A two-speed economy is a tricky one to control for our governments and the independent Reserve Bank of Australia as efforts to fix things in one area can make another area sick. How the authorities get us out of this one will be interesting to watch.
Just like the national economy, South Australia’s real estate market is displaying more than one speed.
Unfortunately for investors and sellers, some of those speeds are in reverse.
The latest data from the State Government shows metropolitan Adelaide’s median house price slumped 1.2 per cent last financial year to $405,000.
There were some positive pockets, with central metro Adelaide up 0.7 per cent but inner metro Adelaide took a beating, down 3.1 per cent to $618,500.
Adelaide apartment sales halved in number and the median price slumped 12.7 per cent to $370,800.
Our country property fared better, although the median house price for rural growth areas was still down 0.6 per cent overall to $268,500. Such regional centres as Port Augusta (up 8.5 per cent), Mount Gambier (up 5.7 per cent) and Port Pirie (up 4.7 per cent) bucked the trend.
However, my spies tell me that several towns outside the mining hot zones are doing it tough, with a glut of houses that just aren’t selling.
So how do we react to this multi-speed property market?
Well, don’t expect much from state or federal governments, which are up to their necks in other issues.
And the Reserve Bank isn’t going to take SA into account too much when it decides on its next interest rate rise or fall, considering we’re a relatively small part of the national economy.

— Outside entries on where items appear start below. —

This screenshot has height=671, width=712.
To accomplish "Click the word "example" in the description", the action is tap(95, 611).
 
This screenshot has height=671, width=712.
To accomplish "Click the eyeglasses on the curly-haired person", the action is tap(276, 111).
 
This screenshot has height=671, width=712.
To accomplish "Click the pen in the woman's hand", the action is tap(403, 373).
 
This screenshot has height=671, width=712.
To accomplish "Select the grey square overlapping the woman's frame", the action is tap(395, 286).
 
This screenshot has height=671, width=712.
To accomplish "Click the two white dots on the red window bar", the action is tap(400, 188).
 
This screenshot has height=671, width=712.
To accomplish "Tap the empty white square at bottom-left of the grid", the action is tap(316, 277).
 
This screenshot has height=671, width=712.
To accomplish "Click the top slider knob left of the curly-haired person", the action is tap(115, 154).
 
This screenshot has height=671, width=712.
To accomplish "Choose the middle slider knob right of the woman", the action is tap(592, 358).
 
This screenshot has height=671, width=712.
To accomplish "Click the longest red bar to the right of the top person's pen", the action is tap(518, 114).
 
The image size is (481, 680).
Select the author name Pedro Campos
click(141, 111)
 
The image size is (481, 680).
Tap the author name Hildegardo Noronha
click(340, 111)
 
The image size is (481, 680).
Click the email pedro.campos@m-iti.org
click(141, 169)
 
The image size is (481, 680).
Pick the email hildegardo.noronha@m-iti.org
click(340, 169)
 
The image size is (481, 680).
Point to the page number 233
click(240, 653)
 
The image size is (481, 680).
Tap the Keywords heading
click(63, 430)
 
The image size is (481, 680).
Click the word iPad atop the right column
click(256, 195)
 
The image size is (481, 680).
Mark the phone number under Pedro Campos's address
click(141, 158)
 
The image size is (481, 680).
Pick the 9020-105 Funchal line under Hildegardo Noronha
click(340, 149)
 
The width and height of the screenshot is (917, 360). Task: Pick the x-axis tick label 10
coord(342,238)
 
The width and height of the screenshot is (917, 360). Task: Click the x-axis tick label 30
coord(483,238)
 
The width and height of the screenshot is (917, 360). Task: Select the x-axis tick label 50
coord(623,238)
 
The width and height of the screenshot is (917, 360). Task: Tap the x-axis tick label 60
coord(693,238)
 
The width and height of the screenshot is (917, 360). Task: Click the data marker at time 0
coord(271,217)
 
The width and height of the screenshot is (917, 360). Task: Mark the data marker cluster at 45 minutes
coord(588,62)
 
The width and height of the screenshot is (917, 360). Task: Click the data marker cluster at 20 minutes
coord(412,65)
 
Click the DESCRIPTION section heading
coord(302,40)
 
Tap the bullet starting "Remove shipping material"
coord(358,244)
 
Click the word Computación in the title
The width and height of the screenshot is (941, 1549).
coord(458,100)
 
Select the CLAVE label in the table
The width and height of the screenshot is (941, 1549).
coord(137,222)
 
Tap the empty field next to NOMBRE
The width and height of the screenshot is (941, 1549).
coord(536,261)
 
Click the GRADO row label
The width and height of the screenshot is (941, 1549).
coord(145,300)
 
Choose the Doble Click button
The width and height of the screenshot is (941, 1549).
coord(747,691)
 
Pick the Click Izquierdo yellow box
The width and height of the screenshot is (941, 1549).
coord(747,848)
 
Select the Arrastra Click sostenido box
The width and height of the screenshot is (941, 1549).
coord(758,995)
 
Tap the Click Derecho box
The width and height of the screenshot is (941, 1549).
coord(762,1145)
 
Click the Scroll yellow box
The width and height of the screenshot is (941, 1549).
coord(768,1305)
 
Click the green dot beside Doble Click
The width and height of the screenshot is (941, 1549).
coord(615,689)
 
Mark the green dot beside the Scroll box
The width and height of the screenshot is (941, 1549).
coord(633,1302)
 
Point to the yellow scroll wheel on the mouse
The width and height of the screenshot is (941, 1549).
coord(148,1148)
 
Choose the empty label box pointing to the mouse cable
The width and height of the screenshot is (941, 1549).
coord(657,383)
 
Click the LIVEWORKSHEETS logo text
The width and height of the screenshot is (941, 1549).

For property investors, the key is to avoid trying to time the market. Take a long-term approach and ignore the short-term ups and downs as these current falls may be among the most volatile SA’s real estate sector has seen for many years.

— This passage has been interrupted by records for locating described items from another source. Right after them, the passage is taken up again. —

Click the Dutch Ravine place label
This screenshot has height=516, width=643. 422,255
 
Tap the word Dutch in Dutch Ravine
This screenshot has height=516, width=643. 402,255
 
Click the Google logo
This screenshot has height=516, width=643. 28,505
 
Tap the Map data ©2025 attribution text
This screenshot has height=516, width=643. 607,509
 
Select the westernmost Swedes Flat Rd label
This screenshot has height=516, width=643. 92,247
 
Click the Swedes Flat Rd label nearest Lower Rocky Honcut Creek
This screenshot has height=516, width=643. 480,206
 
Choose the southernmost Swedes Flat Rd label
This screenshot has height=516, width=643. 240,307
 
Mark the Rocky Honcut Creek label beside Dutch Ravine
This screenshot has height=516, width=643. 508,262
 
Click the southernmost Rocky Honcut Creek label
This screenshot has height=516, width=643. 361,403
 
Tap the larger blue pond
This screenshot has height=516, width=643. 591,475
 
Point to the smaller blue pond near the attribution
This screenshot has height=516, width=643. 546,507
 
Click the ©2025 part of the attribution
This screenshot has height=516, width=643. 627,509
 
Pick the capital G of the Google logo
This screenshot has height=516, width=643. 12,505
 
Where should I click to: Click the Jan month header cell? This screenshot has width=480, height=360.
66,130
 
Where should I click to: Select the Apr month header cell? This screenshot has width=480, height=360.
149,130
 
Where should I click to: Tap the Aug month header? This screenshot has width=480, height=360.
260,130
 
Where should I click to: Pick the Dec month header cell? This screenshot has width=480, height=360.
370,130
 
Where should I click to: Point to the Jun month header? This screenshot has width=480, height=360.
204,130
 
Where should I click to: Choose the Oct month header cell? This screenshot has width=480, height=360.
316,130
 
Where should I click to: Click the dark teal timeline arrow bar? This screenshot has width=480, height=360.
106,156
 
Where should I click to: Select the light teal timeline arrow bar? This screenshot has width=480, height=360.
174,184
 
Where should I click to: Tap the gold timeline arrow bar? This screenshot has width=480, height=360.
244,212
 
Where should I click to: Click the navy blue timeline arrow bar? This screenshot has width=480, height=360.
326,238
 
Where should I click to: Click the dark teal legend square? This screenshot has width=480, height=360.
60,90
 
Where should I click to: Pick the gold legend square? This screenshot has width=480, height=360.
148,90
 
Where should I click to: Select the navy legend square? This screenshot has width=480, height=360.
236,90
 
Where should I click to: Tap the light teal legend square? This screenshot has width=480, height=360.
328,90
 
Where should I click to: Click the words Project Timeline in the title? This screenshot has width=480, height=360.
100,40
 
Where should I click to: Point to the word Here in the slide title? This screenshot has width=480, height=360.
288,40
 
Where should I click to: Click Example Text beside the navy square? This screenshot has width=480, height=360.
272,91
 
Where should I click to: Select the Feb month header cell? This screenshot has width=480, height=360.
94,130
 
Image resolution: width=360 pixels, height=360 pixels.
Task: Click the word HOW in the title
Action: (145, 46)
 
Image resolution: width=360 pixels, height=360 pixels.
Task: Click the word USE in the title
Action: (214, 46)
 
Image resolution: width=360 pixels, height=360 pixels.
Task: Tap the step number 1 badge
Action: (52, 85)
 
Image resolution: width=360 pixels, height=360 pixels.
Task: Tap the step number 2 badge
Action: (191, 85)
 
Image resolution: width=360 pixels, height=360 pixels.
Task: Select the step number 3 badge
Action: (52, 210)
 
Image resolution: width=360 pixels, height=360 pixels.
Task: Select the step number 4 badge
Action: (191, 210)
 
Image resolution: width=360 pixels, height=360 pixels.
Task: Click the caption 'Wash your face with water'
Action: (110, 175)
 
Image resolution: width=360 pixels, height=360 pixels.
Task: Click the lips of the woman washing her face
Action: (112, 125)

Trying to time the market is also dangerous for home buyers and sellers. If you buy and sell in the same market, whether it’s rising or falling, it’s unlikely you will be a long-term loser.
The biggest risk – particularly in today’s climate – is to buy a new home without selling your existing home. Not only is there likely to be painful bridging finance, the chance that the home you’re selling won’t fetch what you need is higher than normal.
Patience and a commonsense approach are the best way to survive a market that’s going both forwards and backwards.